Judaism is very old. Orthodox Judaism in particular claims loyalty to that which God revealed to the Jews and to Moses at Mt. Sinai more than 3,000 years ago. And yet, despite its age, worldwide Orthodoxy is currently a growing movement able to boast millions of active, observant, and devoted followers-people who live full and fulfilling lives while straddling both sides of the secular--religious "divide."
What gives Judaism this vigor? While there is some dispute among Jews as to exactly what the Torah is, all agree that Jewish nationhood and faith are defined by Torah. Torah is the name sometimes given to the Five Books of Moses (also called Chumash, or Pentateuch). The five books are a faithful and exact record of the word of God to His prophet, Moses. These books describe the creation and social development of the world; the origins of the family that was to become the Jewish people, and their exile and slavery in Egypt; redemption; the revelation at Mt. Sinai; and some very limited details of Torah law.
Torah sometimes also refers to the whole Bible (Old Testament, Tanach). This collection includes the Five Books of Moses, 8 books of the prophets and 11 books of "writings" ("Ketuvim"). These 24 books (according to the traditional way of counting them) form the Scriptures (the part of Jewish literature that had always been written, as opposed to literature, as described below, that was originally oral). There are also times when the word Torah is used to cover the entire huge body of Jewish teaching. This includes the Tanach, the Mishna, the Talmud (the core of the "oral law" that began to appear in written form soon after the destruction of the Second Temple in Jerusalem), and tens of thousands of other books written as commentaries and analyses.
Finally, there is Torah a word used without reference to any specific book but to the sum of all the knowledge that is to be found in all of these works together. How to apply the principles of the Torah to a world forever changing has been the work of every generation's greatest scholars. The fruit of the untiring labor of these thousands of dedicated leaders is the Torah in its largest meaning, that is, one of the world's great libraries.
How has Torah life survived through millennia of exile, cruel persecution, drastically different social conditions, and the wondrous diversity of the human experience? It's been a combination of adherence to the Torah's morality, lifestyle, and study.

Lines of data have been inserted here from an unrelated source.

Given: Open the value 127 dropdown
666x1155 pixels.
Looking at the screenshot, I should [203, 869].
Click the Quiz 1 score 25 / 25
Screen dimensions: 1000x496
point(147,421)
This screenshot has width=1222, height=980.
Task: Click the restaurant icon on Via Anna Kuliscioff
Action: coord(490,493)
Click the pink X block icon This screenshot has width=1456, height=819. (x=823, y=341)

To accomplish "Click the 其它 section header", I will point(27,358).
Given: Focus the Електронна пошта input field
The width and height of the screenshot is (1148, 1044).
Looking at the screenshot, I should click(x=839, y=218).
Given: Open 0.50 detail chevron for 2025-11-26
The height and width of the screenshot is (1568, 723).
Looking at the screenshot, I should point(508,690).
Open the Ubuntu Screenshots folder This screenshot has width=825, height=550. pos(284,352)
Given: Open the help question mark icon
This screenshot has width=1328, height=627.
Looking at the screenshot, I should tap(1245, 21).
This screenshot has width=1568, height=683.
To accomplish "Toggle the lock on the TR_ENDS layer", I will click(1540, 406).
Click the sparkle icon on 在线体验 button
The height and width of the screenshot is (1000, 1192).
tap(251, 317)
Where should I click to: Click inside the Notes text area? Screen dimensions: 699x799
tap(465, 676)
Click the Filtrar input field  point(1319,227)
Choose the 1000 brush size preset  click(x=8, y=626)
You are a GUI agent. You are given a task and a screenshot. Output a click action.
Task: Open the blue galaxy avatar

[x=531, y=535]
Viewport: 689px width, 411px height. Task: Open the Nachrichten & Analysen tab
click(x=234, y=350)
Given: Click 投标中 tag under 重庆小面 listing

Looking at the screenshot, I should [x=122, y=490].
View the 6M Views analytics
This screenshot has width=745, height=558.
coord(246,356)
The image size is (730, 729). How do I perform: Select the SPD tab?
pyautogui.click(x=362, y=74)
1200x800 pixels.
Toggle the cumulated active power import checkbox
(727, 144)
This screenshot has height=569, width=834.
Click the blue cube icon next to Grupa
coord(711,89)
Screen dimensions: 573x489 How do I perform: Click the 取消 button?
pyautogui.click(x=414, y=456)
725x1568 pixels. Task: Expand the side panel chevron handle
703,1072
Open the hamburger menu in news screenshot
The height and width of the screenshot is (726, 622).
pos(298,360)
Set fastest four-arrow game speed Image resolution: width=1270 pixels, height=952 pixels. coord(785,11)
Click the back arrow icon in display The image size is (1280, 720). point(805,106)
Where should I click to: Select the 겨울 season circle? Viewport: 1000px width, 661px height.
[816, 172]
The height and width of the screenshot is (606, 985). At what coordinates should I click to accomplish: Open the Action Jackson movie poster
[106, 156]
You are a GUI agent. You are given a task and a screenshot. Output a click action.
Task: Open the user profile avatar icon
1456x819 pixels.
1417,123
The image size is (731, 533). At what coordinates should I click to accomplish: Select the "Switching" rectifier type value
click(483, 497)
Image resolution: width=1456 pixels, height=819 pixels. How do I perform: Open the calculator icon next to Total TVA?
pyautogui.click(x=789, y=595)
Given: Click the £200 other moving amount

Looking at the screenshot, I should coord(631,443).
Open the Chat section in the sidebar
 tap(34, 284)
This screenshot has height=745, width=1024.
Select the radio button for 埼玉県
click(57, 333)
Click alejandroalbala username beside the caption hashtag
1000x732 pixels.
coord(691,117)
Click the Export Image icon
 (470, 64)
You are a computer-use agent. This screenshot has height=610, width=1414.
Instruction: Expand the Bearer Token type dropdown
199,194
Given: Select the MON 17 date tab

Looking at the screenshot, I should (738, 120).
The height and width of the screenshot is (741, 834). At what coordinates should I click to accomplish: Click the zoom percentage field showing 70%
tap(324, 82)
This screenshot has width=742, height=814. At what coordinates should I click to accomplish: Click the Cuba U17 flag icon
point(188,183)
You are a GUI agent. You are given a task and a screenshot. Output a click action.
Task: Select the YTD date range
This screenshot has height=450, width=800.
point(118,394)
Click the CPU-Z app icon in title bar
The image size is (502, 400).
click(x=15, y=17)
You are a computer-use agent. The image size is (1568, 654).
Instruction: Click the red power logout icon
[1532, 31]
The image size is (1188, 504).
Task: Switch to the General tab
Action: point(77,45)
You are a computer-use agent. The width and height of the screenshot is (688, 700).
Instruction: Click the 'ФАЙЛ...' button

Judaism teaches that right and wrong are firm, permanent qualities that lie well within the reach of humans. The Torah is believed to be the inspired teaching of God; its values and laws are both true and eternal. However, as Torah literature is vast and complex, the trick is to figure out what that eternal truth actually is. Uncovering the truth is not such a simple process. In fact, there may be no document in all the world's libraries that has been the victim of such extremes of interpretation, misrepresentation, and critical abuse as the Bible. Even deeply religious people sometimes find themselves struggling with difficult Torah passages. There are two ways to seek the Torah's moral message: approach the text with an agenda, that is, with a preexisting notion of what will be found, or leave the mind open for whatever the text might deliver. The second approach is the one much more likely to yield the Torah's true meaning. Since, however, this approach requires a high level of honesty and humility, success typically only follows constant and often painful self-analysis. In achieving these goals, experience has revealed no shortcuts. There would seem to be no alternative to intense, decades-long Torah study coupled with serious character development.
TORAH AS LIFESTYLE
There's no denying that Torah Judaism is a most demanding system. The sheer range of its commandments- addressing nearly every daily encounter and endeavor-requires a Jew to fundamentally adjust his work, family, and leisure life. The kosher laws can sometimes restrict her access to food, restaurants, and events such as professional conferences. Sabbath restrictions can hamper extensive travel, and limit the kinds of careers from which he can choose. Laws concerning honesty in business dealings make it all but impossible for an observant Jew to compete in certain fields. Tough restrictions on slander and needless criticism can severely restrict conversation. Some might find all that intimidating or even oppressive while others feel empowered, fulfilled, and elevated by these commandments. This is part of the eternal relevance of Torah life. For all the restrictions it may impose, decency is its own reward.
Let's examine, by way of example, the Sabbath laws. According to Rabbi S. R. Hirsch, working at any of the 39 categories of forbidden Sabbath activity demonstrates your feelings of dominance over the physical world by manipulating its resources (e.g., taking a tree, converting it first to paper, and then to a surface on which to store notes, or taking nuclear energy and converting it to an electrical current to power your telephone). In truth, this is a dominance that we have been allowed 6 days a week, but which we must relinquish to the world's true owner on that 7th day so as not to forget that it is really his world and we are only guests upon it.
By resting on Sabbath, therefore, one acknowledges (to himself or herself and to the rest of the world) both that God created this world (as in reciting "in memory of the creation") and that He is its active manager ("in memory of the exodus from Egypt"). Thus, by refraining from manipulative labor and celebrating the many joys of the Sabbath, one may develop a healthy humility in the face of the vastness of creation and intelligently internalize some of the most basic Jewish beliefs.